(Ir)resolution

After a somewhat unplanned hiatus, I’m trying to get back in the blog habit.  Visiting family and attending MLA disrupted many of my usual web rituals more than I expected, and I’ve spent much of New Years Day simply revisiting blogs I haven’t read in a couple of weeks while a number of college football bowl games play in the background–the overly insistent pageantry ringing a somewhat false tone in an ear of economic difficulty.  I’m in the process of composing at least two posts, an update on my planning for my upcoming graduate seminar and a review of some of my favorite films, TV shows, videos, etc. from 2008.  But I’d like to use the space of the blog to look back a little bit on 2008 and look ahead to some new goals for 2009.
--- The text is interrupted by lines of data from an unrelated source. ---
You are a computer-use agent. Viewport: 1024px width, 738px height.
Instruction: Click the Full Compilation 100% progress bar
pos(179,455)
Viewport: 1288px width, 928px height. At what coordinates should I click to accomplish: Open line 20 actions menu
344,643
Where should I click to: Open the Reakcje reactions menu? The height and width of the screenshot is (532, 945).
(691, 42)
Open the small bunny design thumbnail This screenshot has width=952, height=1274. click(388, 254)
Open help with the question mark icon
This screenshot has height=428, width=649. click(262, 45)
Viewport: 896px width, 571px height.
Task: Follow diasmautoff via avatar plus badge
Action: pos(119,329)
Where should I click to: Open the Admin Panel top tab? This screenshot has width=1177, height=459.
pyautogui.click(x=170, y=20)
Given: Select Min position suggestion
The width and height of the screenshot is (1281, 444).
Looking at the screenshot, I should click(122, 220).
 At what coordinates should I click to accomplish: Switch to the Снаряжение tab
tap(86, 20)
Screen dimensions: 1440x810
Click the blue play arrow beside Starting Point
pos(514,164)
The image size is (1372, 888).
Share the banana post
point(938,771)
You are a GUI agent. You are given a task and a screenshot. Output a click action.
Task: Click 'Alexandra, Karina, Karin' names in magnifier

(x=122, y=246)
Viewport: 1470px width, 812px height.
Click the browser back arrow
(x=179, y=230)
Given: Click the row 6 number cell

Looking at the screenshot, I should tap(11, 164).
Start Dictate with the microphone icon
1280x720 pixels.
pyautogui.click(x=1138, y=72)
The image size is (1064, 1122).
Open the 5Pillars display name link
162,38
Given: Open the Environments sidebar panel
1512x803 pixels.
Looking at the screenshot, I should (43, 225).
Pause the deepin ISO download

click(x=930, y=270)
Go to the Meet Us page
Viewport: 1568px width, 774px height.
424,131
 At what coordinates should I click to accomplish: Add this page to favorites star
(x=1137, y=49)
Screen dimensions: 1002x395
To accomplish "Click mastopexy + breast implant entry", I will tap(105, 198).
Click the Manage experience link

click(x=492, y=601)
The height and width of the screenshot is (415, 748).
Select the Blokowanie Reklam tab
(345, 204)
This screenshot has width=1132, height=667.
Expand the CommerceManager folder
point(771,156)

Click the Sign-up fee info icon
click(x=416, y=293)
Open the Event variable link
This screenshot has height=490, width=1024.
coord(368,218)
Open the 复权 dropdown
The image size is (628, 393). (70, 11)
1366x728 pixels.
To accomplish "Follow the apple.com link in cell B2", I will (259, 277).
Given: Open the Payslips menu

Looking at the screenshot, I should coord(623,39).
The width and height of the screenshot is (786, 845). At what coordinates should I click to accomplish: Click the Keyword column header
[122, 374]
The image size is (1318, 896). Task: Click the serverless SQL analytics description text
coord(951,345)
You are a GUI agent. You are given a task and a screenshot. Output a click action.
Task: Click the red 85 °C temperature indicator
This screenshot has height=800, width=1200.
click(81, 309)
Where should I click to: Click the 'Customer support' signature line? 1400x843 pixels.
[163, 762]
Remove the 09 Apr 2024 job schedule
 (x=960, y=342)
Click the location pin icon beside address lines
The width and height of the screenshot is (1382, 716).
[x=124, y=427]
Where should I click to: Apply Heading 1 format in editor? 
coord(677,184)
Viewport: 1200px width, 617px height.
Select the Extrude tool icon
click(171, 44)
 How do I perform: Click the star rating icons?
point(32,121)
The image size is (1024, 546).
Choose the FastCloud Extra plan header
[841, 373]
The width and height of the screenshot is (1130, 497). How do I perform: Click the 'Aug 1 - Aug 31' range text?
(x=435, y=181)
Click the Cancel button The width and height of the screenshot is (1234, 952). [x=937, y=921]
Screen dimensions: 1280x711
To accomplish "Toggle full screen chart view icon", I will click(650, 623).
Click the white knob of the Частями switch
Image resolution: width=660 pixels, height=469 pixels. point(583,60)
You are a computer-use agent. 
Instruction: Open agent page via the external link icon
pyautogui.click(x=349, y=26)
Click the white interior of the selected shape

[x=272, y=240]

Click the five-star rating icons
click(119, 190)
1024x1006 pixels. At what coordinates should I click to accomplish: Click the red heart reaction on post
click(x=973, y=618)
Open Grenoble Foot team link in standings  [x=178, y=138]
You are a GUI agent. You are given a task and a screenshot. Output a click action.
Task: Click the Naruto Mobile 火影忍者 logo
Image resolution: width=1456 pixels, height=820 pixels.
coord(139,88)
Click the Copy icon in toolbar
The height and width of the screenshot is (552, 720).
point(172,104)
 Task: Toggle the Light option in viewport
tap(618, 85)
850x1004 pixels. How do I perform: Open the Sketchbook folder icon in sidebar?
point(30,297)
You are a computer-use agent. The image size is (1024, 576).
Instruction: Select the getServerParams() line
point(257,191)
Like many bloggers, I’m well aware that 2008 has been a difficult year.  As Filmbarin notes in his top ten film list, many of us have lost jobs this year.  Others have lost homes or faced difficulties paying off debts.  We’ve also seen the repercussions of poor environmental stewardship and of combative foreign policies. Certainly the economy was one of the most frequent topics at this year’s Modern Language Association conference (as discussed in this solid LA Times article), as many of my colleagues and I worried about a tightening job market.  Knowing that Barack Obama will be taking over in three weeks is some consolation, even if his choice to invite Rick Warren to lead a prayer at the inauguration is disheartening.

But in the midst of all of these problems, some thing have gone well for me.  Thanks to some long hours this summer and countless pots of coffee, my book has moved much closer to publication.  I’ve also produced quite a bit of work on viral political videos, including one essay already in print with Popular Communication (I also talked about these issues on a New Hampshire NPR show, “Word of Mouth”).  I also completed two half marathons this year, running them only about two weeks apart, something I never really thought I would do, so naturally I’m pretty happy with all of those accomplishments.

That being said, 2008 feels like something of a “lost” year.  In trying to think about favorite movies, books, videos, or TV shows, my mind remains a bit of a blur.  As Filmbrain implies, a weaker slate of films might be partially to blame, and living in North Carolina does provide me with less access to some of the high-profile Oscar-bait films (Frost/Nixon, The Wrestler, etc).  But even if I had access, I’m not sure how many I would have seen, in part because I’ve been preoccupied by other things this year.  To be sure, the book has occupied quite a bit of emotional, mental, and even physical energy, but I also found myself reading political news blogs far more often–thankfully I was able to turn that into a research interest–and like many people, I felt almost as if my life was on hold for much of October and early November as I awaited election results that seemed like they would never come.

I mention all of this to say that I’ve only made one significant resolution this year, and that is to relax and reassess, to sort out where I’ve been and where I’d like to go next.  When I joked to my friends at a New Years party last night that I was planning “to be more of a slacker this year,” I wasn’t entirely serious, but I do want to spend more time doing the things that led to the completion of my first book: reading blogs and other writing on film and media, watching movies and TV shows, and providing myself with at least a little space for new ideas to emerge.